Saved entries
+ + + + + + +
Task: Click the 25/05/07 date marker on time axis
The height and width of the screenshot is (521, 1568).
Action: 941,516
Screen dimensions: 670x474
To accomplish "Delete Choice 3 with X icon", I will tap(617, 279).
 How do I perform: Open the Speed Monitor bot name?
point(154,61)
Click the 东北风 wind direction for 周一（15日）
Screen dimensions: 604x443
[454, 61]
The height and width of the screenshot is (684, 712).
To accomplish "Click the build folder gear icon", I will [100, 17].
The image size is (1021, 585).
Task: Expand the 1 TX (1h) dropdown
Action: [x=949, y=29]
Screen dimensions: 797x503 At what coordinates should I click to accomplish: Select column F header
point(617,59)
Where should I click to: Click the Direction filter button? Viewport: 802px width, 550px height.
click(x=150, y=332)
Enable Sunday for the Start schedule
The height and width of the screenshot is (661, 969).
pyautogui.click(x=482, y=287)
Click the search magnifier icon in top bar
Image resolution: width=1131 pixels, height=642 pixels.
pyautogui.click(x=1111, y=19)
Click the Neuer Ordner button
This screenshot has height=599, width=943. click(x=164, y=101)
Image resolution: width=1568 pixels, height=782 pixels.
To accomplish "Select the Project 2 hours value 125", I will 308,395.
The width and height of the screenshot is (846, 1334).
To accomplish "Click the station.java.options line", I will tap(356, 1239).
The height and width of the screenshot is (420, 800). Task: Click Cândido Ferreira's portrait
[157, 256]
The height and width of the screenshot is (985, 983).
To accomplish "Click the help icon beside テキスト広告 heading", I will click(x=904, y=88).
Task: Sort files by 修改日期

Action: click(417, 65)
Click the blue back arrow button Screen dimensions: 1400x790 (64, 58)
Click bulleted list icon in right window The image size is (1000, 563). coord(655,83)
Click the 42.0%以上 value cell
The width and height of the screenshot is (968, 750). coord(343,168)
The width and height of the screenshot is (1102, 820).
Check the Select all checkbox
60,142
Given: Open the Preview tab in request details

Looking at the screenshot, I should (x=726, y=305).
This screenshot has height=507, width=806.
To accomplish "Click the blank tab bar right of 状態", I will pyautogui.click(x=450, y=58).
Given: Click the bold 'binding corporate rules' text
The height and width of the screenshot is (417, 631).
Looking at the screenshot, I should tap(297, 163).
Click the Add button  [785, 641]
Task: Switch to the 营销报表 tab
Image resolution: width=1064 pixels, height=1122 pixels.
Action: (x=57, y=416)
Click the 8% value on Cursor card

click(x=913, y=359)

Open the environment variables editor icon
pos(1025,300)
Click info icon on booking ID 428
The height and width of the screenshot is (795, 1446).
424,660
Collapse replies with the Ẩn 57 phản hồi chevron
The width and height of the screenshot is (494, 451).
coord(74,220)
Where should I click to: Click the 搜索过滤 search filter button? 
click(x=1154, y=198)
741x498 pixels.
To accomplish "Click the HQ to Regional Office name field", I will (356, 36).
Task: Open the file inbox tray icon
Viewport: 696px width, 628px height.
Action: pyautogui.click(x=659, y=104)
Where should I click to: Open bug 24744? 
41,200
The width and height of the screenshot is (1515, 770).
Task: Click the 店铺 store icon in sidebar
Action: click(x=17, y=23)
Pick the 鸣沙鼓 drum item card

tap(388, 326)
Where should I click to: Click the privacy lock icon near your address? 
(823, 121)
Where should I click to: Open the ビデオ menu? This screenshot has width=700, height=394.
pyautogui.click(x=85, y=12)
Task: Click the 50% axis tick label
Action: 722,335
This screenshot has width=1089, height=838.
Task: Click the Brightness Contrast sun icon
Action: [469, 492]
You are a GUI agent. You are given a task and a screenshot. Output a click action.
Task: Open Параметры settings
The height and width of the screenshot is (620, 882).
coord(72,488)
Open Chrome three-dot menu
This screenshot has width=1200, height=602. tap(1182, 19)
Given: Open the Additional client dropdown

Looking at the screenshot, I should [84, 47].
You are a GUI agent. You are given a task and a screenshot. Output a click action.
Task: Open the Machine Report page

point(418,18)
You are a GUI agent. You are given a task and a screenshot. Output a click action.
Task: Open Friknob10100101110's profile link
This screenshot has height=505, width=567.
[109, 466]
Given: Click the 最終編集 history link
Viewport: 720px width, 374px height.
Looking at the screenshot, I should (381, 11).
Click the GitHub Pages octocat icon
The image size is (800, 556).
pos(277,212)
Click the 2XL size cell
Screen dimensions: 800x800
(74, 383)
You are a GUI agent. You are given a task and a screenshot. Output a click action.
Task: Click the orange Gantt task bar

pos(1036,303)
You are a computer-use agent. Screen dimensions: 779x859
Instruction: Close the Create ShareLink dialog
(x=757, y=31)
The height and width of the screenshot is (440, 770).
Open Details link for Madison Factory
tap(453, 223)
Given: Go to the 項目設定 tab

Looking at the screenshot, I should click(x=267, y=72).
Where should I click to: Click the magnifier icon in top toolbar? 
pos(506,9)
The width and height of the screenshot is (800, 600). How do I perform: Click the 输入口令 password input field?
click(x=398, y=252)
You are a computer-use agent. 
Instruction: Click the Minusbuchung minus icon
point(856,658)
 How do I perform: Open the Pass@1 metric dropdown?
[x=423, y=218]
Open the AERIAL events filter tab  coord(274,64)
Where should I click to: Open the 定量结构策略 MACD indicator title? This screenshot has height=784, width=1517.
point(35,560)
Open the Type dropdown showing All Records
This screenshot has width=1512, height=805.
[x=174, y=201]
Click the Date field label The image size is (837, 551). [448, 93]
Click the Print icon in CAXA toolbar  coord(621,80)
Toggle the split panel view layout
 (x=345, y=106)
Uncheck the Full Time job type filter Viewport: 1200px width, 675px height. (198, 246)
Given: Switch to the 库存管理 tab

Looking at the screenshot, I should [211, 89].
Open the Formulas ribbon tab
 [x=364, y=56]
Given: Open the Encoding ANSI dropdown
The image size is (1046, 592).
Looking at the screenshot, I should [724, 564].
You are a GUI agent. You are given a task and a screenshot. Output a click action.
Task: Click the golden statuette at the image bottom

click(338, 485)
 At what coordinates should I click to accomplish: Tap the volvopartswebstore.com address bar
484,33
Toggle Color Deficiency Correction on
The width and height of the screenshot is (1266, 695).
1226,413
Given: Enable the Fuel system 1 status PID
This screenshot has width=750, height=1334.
+ + + + + + +
▶ Assignment:
Line by line, please copy the records above exactly.

▶ Task result:
Task: Click the 25/05/07 date marker on time axis
The height and width of the screenshot is (521, 1568).
Action: 941,516
Screen dimensions: 670x474
To accomplish "Delete Choice 3 with X icon", I will tap(617, 279).
 How do I perform: Open the Speed Monitor bot name?
point(154,61)
Click the 东北风 wind direction for 周一（15日）
Screen dimensions: 604x443
[454, 61]
The height and width of the screenshot is (684, 712).
To accomplish "Click the build folder gear icon", I will [100, 17].
The image size is (1021, 585).
Task: Expand the 1 TX (1h) dropdown
Action: [x=949, y=29]
Screen dimensions: 797x503 At what coordinates should I click to accomplish: Select column F header
point(617,59)
Where should I click to: Click the Direction filter button? Viewport: 802px width, 550px height.
click(x=150, y=332)
Enable Sunday for the Start schedule
The height and width of the screenshot is (661, 969).
pyautogui.click(x=482, y=287)
Click the search magnifier icon in top bar
Image resolution: width=1131 pixels, height=642 pixels.
pyautogui.click(x=1111, y=19)
Click the Neuer Ordner button
This screenshot has height=599, width=943. click(x=164, y=101)
Image resolution: width=1568 pixels, height=782 pixels.
To accomplish "Select the Project 2 hours value 125", I will 308,395.
The width and height of the screenshot is (846, 1334).
To accomplish "Click the station.java.options line", I will tap(356, 1239).
The height and width of the screenshot is (420, 800). Task: Click Cândido Ferreira's portrait
[157, 256]
The height and width of the screenshot is (985, 983).
To accomplish "Click the help icon beside テキスト広告 heading", I will click(x=904, y=88).
Task: Sort files by 修改日期

Action: click(417, 65)
Click the blue back arrow button Screen dimensions: 1400x790 (64, 58)
Click bulleted list icon in right window The image size is (1000, 563). coord(655,83)
Click the 42.0%以上 value cell
The width and height of the screenshot is (968, 750). coord(343,168)
The width and height of the screenshot is (1102, 820).
Check the Select all checkbox
60,142
Given: Open the Preview tab in request details

Looking at the screenshot, I should (x=726, y=305).
This screenshot has height=507, width=806.
To accomplish "Click the blank tab bar right of 状態", I will pyautogui.click(x=450, y=58).
Given: Click the bold 'binding corporate rules' text
The height and width of the screenshot is (417, 631).
Looking at the screenshot, I should tap(297, 163).
Click the Add button  [785, 641]
Task: Switch to the 营销报表 tab
Image resolution: width=1064 pixels, height=1122 pixels.
Action: (x=57, y=416)
Click the 8% value on Cursor card

click(x=913, y=359)

Open the environment variables editor icon
pos(1025,300)
Click info icon on booking ID 428
The height and width of the screenshot is (795, 1446).
424,660
Collapse replies with the Ẩn 57 phản hồi chevron
The width and height of the screenshot is (494, 451).
coord(74,220)
Where should I click to: Click the 搜索过滤 search filter button? 
click(x=1154, y=198)
741x498 pixels.
To accomplish "Click the HQ to Regional Office name field", I will (356, 36).
Task: Open the file inbox tray icon
Viewport: 696px width, 628px height.
Action: pyautogui.click(x=659, y=104)
Where should I click to: Open bug 24744? 
41,200
The width and height of the screenshot is (1515, 770).
Task: Click the 店铺 store icon in sidebar
Action: click(x=17, y=23)
Pick the 鸣沙鼓 drum item card

tap(388, 326)
Where should I click to: Click the privacy lock icon near your address? 
(823, 121)
Where should I click to: Open the ビデオ menu? This screenshot has width=700, height=394.
pyautogui.click(x=85, y=12)
Task: Click the 50% axis tick label
Action: 722,335
This screenshot has width=1089, height=838.
Task: Click the Brightness Contrast sun icon
Action: [469, 492]
You are a GUI agent. You are given a task and a screenshot. Output a click action.
Task: Open Параметры settings
The height and width of the screenshot is (620, 882).
coord(72,488)
Open Chrome three-dot menu
This screenshot has width=1200, height=602. tap(1182, 19)
Given: Open the Additional client dropdown

Looking at the screenshot, I should [84, 47].
You are a GUI agent. You are given a task and a screenshot. Output a click action.
Task: Open the Machine Report page

point(418,18)
You are a GUI agent. You are given a task and a screenshot. Output a click action.
Task: Open Friknob10100101110's profile link
This screenshot has height=505, width=567.
[109, 466]
Given: Click the 最終編集 history link
Viewport: 720px width, 374px height.
Looking at the screenshot, I should (381, 11).
Click the GitHub Pages octocat icon
The image size is (800, 556).
pos(277,212)
Click the 2XL size cell
Screen dimensions: 800x800
(74, 383)
You are a GUI agent. You are given a task and a screenshot. Output a click action.
Task: Click the orange Gantt task bar

pos(1036,303)
You are a computer-use agent. Screen dimensions: 779x859
Instruction: Close the Create ShareLink dialog
(x=757, y=31)
The height and width of the screenshot is (440, 770).
Open Details link for Madison Factory
tap(453, 223)
Given: Go to the 項目設定 tab

Looking at the screenshot, I should click(x=267, y=72).
Where should I click to: Click the magnifier icon in top toolbar? 
pos(506,9)
The width and height of the screenshot is (800, 600). How do I perform: Click the 输入口令 password input field?
click(x=398, y=252)
You are a computer-use agent. 
Instruction: Click the Minusbuchung minus icon
point(856,658)
 How do I perform: Open the Pass@1 metric dropdown?
[x=423, y=218]
Open the AERIAL events filter tab  coord(274,64)
Where should I click to: Open the 定量结构策略 MACD indicator title? This screenshot has height=784, width=1517.
point(35,560)
Open the Type dropdown showing All Records
This screenshot has width=1512, height=805.
[x=174, y=201]
Click the Date field label The image size is (837, 551). [448, 93]
Click the Print icon in CAXA toolbar  coord(621,80)
Toggle the split panel view layout
 (x=345, y=106)
Uncheck the Full Time job type filter Viewport: 1200px width, 675px height. (198, 246)
Given: Switch to the 库存管理 tab

Looking at the screenshot, I should [211, 89].
Open the Formulas ribbon tab
 [x=364, y=56]
Given: Open the Encoding ANSI dropdown
The image size is (1046, 592).
Looking at the screenshot, I should [724, 564].
You are a GUI agent. You are given a task and a screenshot. Output a click action.
Task: Click the golden statuette at the image bottom

click(338, 485)
 At what coordinates should I click to accomplish: Tap the volvopartswebstore.com address bar
484,33
Toggle Color Deficiency Correction on
The width and height of the screenshot is (1266, 695).
1226,413
Given: Enable the Fuel system 1 status PID
This screenshot has width=750, height=1334.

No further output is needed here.